The Bill also provides for licences, which permit exemptions to the freeze. I should like to point out that the Treasury’s policy is to issue an individual licence to designated persons straight away to enable them to carry on paying for their ordinary, everyday expenses. That minimises the immediate impact of an asset freeze on a designated person and their family. Any further licences, or amendments, can be applied for by the designated person, or by any person affected by the prohibitions, at any time. The Treasury has also issued a number of general licences, which allow certain transactions to occur without the need for a separate licence application to be made—for example, to ensure that a designated person can have access to legal aid without delay.

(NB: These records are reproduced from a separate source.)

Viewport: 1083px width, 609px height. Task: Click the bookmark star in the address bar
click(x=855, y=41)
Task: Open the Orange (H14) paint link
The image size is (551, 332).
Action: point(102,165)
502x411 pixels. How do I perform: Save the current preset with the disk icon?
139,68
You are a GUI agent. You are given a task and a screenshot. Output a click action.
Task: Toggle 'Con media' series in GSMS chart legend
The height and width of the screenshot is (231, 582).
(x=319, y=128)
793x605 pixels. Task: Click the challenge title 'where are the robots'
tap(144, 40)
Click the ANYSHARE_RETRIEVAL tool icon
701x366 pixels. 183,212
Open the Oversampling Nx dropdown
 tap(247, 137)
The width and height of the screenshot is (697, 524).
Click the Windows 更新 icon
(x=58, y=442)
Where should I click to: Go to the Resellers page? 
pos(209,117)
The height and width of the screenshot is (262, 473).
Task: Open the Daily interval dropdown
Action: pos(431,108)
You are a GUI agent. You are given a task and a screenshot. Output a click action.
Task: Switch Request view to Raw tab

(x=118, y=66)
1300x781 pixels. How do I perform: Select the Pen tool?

Part 1 also sets out the reporting obligations on the financial sector in relation to these provisions, and the Treasury’s general information-gathering powers to monitor compliance with, and detect evasion of, the regime.
Perhaps the Minister could help me. Nothing in the Bill makes it clear that the Treasury is required to make reasonable licences available. Is there an expectation of what the Treasury would allow?
Yes. As I have said, we have issued a number of licences, which I understand run alongside the regime that is in place. That is why I do not think the hon. Gentleman will find reference to a general licence on legal aid in the Bill. This runs in parallel to the legislative framework in place.
My hon. Friend has raised a number of issues in the report, and those need to be examined. However, regarding the three points that I have mentioned—including a higher standard of proof—it is my view that the key issue for the Government and the Opposition is to ensure that we take action to stem the flow of funds to terrorists. That means that there are potentially some issues whereby that lower standard of proof would achieve that objective and is still open, as the Minister himself said, to challenge and review. On closed material, very often information crosses Ministers’ desks—I was the Minister with responsibility for policing and terrorism in the previous Government—that they are aware of and act upon, but the disclosure of which could potentially compromise the security of the United Kingdom.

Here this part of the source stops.